Abstract

Background: Orbital leiomyoma is a rare benign tumor of the smooth muscles of the orbit with intraconal or extraconal location. The tumor affects twice as many men as women, with an average age of 30 years.

Case Description: A 38-year-old female presented with proptosis: Axile, nonpulsatile, painless, nonreducible, Grade III, with impairment of oculomotricity, associated with a decrease in visual acuity on the affected side with an AV at 03/10, and fundus: Grade I papilledema. The computed tomography scan showed a solitary, tissue mass, well-limited, encapsulated, and usually homogeneous, with homogeneous enhancement after contrast injection. The magnetic resonance imaging showed a rounded, homogeneous lesion, isointense on T1 and hyperintense on T2, with homogeneous enhancement after gadolinium injection. Suggestive of an intraorbital cavernous hemangioma. The patient underwent surgery via a subfrontal approach, with macroscopically complete resection. Histopathological examination was in favor of an orbital leiomyoma.

Conclusion: Although very rare, orbital leiomyoma should be considered in the differential diagnosis of patients with orbital tumors.

Keywords: Cavernous hemangioma, Leiomyoma, Orbital tumors

INTRODUCTION

Leiomyoma is a benign tumor arising from the smooth muscle, but its occurrence in the orbit is rare. Although these tumors are common, their unusual orbital location can make diagnosis challenging. Surgical excision is recommended to reduce exophthalmos and confirm the diagnosis. The prognosis after surgery is generally favorable.[ 10 ]

CASE REPORT

A 38-year-old female presented with right axial exophthalmos [ Figure 1 ], nonpulsatile, painless, and nonreducible, classified as Grade III. Oculomotor function and the photomotor reflex were preserved, accompanied by decreased visual acuity in the affected eye, with a visual acuity of 3/10 and a Grade I fundus. The left eye was unremarkable.

Figure 1:

(a and b) Clinical photograph showing exophthalmos in the right eye.

Computed tomography (CT) scan [ Figure 2 ] revealed a solitary, well-demarcated, encapsulated, and generally homogeneous tissue mass, with uniform contrast enhancement following contrast injection. Magnetic resonance imaging (MRI) [ Figure 3 ] showed a well-circumscribed 15-mm round intraorbital mass, displacing the optic nerve upward and causing Grade III exophthalmos. It was T1-isointense and T2-isointense, with homogeneous contrast enhancement after gadolinium injection, suggesting an intraorbital cavernous hemangioma.
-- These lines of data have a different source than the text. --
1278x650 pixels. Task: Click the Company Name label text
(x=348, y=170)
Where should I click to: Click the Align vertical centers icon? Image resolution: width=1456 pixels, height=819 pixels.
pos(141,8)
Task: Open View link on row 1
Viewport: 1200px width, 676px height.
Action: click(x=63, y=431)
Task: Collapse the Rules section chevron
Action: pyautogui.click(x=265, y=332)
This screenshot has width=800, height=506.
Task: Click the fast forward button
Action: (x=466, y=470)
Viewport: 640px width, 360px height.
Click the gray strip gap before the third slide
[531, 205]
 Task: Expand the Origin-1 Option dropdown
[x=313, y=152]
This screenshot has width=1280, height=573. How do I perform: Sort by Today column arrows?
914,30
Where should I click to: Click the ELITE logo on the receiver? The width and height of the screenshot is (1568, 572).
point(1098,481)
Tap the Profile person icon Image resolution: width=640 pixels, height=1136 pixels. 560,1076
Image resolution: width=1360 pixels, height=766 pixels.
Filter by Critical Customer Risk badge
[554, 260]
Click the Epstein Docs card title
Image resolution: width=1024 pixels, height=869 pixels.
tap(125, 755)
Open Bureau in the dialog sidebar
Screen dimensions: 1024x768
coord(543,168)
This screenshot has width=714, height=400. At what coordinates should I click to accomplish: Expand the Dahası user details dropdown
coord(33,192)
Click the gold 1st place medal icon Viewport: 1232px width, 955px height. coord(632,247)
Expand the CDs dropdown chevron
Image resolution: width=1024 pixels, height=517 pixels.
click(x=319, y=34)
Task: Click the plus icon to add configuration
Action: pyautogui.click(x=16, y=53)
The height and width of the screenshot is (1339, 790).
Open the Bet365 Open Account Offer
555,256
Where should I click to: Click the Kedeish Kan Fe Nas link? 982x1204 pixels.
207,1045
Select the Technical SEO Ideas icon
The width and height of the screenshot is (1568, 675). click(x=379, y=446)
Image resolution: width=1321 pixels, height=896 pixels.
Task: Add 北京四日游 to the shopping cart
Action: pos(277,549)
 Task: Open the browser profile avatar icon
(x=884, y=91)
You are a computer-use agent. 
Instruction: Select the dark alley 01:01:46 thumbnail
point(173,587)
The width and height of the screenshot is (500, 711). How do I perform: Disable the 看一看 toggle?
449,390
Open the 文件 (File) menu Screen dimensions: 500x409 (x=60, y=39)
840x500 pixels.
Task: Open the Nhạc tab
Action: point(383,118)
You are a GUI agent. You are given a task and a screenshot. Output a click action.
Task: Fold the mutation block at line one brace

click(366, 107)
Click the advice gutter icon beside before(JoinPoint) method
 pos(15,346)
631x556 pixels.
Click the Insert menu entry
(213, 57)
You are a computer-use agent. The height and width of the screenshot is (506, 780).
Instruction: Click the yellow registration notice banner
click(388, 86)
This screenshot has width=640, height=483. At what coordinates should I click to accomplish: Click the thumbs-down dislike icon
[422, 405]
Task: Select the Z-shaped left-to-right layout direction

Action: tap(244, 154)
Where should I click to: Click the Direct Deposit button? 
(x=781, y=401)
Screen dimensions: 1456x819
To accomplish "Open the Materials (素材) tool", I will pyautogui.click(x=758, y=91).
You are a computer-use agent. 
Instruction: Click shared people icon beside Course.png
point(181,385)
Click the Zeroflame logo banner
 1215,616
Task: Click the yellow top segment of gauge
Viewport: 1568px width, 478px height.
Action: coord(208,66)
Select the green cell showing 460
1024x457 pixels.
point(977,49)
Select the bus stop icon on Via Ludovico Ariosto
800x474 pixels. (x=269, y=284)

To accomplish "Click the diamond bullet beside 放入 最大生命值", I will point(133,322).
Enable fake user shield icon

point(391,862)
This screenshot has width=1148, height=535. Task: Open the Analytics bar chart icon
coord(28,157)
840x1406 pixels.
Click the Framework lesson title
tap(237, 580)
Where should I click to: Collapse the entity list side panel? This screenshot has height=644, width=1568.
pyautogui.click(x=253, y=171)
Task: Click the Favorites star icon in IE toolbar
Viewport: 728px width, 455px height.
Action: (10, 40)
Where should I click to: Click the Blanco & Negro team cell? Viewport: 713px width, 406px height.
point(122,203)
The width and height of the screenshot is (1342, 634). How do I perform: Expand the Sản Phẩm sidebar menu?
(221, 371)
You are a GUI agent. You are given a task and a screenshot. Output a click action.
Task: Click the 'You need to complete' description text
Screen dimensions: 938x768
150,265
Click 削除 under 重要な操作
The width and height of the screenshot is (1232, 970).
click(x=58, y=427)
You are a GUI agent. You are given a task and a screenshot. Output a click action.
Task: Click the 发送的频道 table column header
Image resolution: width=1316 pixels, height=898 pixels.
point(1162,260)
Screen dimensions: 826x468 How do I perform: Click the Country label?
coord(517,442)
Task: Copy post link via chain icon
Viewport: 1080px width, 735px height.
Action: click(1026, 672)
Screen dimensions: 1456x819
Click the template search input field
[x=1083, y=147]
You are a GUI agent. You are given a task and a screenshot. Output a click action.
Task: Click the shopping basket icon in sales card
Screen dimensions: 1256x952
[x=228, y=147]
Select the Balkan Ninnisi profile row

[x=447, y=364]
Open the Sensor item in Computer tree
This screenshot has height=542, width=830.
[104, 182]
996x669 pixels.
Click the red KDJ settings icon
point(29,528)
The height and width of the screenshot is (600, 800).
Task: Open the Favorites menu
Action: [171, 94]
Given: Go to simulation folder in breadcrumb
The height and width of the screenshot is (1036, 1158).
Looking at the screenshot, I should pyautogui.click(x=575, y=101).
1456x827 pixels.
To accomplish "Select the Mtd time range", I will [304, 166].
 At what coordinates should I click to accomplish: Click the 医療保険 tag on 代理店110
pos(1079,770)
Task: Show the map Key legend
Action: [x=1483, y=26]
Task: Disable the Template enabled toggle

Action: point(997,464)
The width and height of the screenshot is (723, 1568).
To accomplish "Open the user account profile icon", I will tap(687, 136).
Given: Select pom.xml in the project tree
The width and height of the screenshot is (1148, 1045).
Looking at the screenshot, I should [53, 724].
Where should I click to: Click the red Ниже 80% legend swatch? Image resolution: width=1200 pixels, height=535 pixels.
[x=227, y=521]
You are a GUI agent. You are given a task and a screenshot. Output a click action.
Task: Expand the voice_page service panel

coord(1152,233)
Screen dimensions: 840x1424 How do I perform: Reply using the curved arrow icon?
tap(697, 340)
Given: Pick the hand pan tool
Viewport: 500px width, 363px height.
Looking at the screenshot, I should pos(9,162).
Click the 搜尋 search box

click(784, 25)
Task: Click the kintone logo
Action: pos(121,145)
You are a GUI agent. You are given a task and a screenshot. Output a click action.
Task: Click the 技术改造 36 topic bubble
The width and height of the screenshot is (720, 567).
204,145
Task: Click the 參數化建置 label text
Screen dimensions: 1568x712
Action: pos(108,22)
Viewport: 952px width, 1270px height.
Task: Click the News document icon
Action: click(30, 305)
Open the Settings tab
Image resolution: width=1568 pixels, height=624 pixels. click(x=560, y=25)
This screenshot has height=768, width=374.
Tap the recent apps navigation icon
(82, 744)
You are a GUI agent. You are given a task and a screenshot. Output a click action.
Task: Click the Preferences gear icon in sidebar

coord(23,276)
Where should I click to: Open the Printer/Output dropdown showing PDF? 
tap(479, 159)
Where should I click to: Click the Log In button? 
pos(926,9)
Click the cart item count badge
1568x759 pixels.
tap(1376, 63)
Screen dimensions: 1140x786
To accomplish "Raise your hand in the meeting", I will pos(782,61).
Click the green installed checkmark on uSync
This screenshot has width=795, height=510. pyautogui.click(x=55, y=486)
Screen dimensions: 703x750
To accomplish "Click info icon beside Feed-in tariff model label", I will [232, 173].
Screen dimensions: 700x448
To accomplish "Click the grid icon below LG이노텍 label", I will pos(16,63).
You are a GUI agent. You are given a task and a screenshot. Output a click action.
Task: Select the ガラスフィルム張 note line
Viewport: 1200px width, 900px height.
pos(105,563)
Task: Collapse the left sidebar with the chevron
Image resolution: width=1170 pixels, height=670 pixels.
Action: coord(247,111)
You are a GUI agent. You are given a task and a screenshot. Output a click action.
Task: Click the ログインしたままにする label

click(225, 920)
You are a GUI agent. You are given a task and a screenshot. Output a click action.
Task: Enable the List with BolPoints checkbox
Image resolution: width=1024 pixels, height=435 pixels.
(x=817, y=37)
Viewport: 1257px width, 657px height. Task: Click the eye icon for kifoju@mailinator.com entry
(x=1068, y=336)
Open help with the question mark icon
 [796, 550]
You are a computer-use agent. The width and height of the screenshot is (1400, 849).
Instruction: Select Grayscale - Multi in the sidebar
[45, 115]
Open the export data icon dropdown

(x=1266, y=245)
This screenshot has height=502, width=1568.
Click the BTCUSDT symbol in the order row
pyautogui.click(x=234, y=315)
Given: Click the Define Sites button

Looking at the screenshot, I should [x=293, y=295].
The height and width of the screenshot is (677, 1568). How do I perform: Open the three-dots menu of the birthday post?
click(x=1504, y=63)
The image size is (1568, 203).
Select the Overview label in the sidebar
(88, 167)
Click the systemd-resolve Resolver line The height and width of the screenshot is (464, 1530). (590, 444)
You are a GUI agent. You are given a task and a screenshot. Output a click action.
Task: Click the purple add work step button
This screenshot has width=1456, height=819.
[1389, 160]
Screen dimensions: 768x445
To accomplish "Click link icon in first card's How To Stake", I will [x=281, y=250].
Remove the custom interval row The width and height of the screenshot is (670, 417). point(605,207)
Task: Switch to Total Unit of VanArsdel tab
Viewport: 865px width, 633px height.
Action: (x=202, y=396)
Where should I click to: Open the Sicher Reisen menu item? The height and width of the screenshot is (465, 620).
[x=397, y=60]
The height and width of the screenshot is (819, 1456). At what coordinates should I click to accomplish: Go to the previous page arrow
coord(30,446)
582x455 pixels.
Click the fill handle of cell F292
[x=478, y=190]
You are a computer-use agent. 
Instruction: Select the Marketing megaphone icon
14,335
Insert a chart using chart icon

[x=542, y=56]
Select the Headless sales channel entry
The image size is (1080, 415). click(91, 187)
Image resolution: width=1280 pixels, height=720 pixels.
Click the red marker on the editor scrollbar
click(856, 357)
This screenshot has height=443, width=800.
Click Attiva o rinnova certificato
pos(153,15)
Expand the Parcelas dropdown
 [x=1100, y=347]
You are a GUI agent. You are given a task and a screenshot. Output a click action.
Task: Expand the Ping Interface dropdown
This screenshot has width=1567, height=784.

In the flair and diffusion sequences, the lesion appeared isointense.

Figure 2:

Intraconal leiomyoma of the orbit. (a and b) Axial and coronal images showing a well-defined intraconal mass (yellow arrow) extrinsic to the optic nerve (red arrow).

Figure 3:

Magnetic resonance imaging showing a well-circumscribed right intracoronal lesion. (a) T1-weighted sagittal image and (b) T2-weighted axial image showing a well-defined isosignal area. (c) Axial T1-weighted image after gadolinium injection showing homogeneous contrast. (d) Coronal fluid-attenuated inversion recovery-weighted image and (e) axial diffusion-weighted image showing an isointense lesion.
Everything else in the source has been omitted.